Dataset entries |
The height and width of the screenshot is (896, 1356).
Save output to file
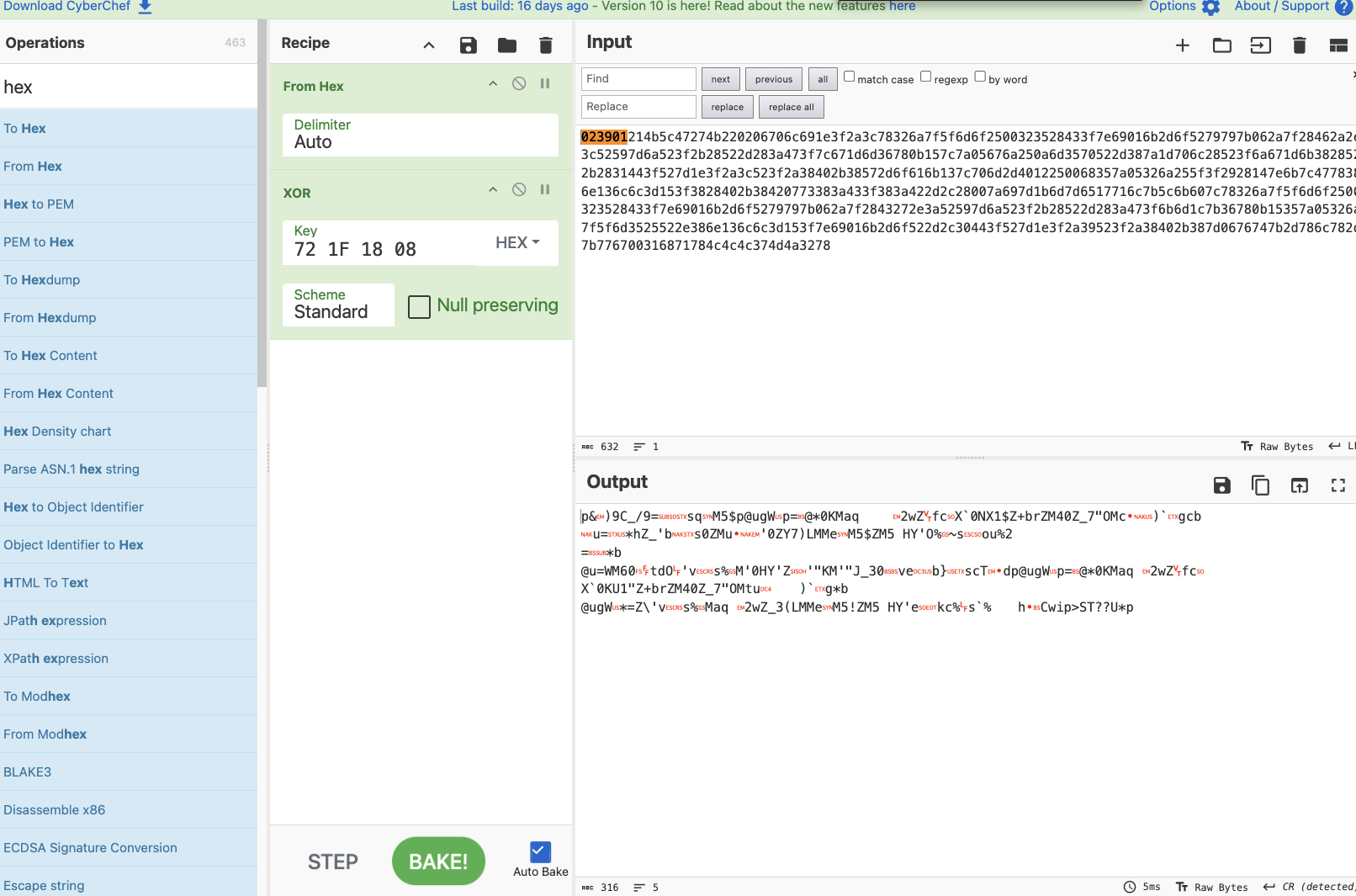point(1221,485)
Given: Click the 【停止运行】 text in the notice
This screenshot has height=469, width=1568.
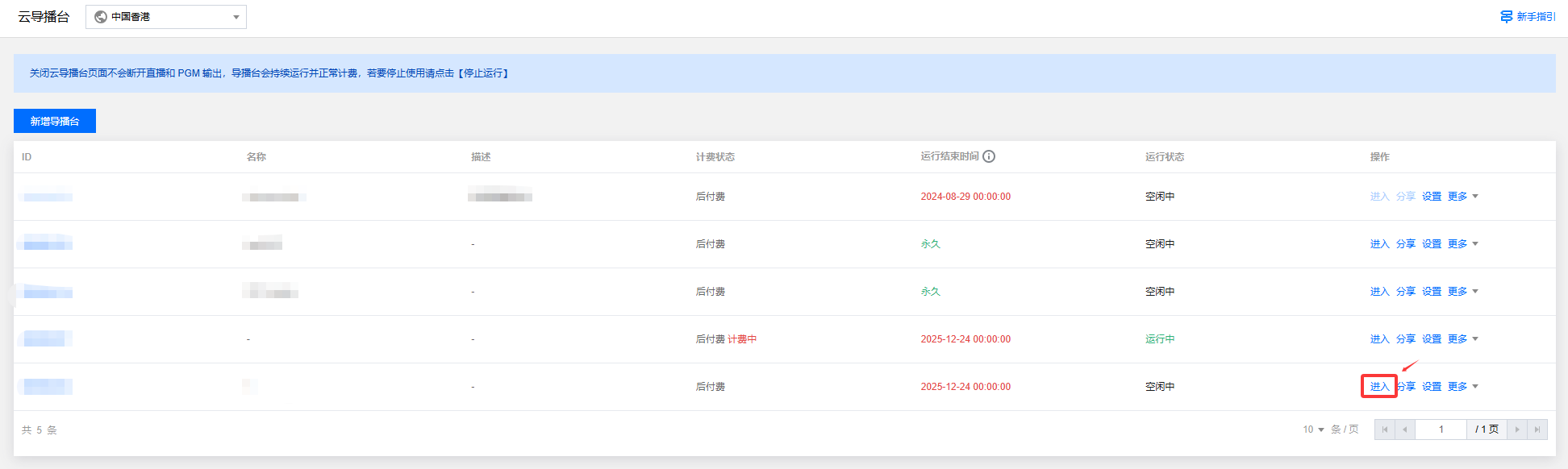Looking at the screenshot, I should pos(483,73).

What the task asks | Without including the pictures, return each record above exactly as it stands.

Exercise response |
The height and width of the screenshot is (896, 1356).
Save output to file
point(1221,485)
Given: Click the 【停止运行】 text in the notice
This screenshot has height=469, width=1568.
Looking at the screenshot, I should pos(483,73).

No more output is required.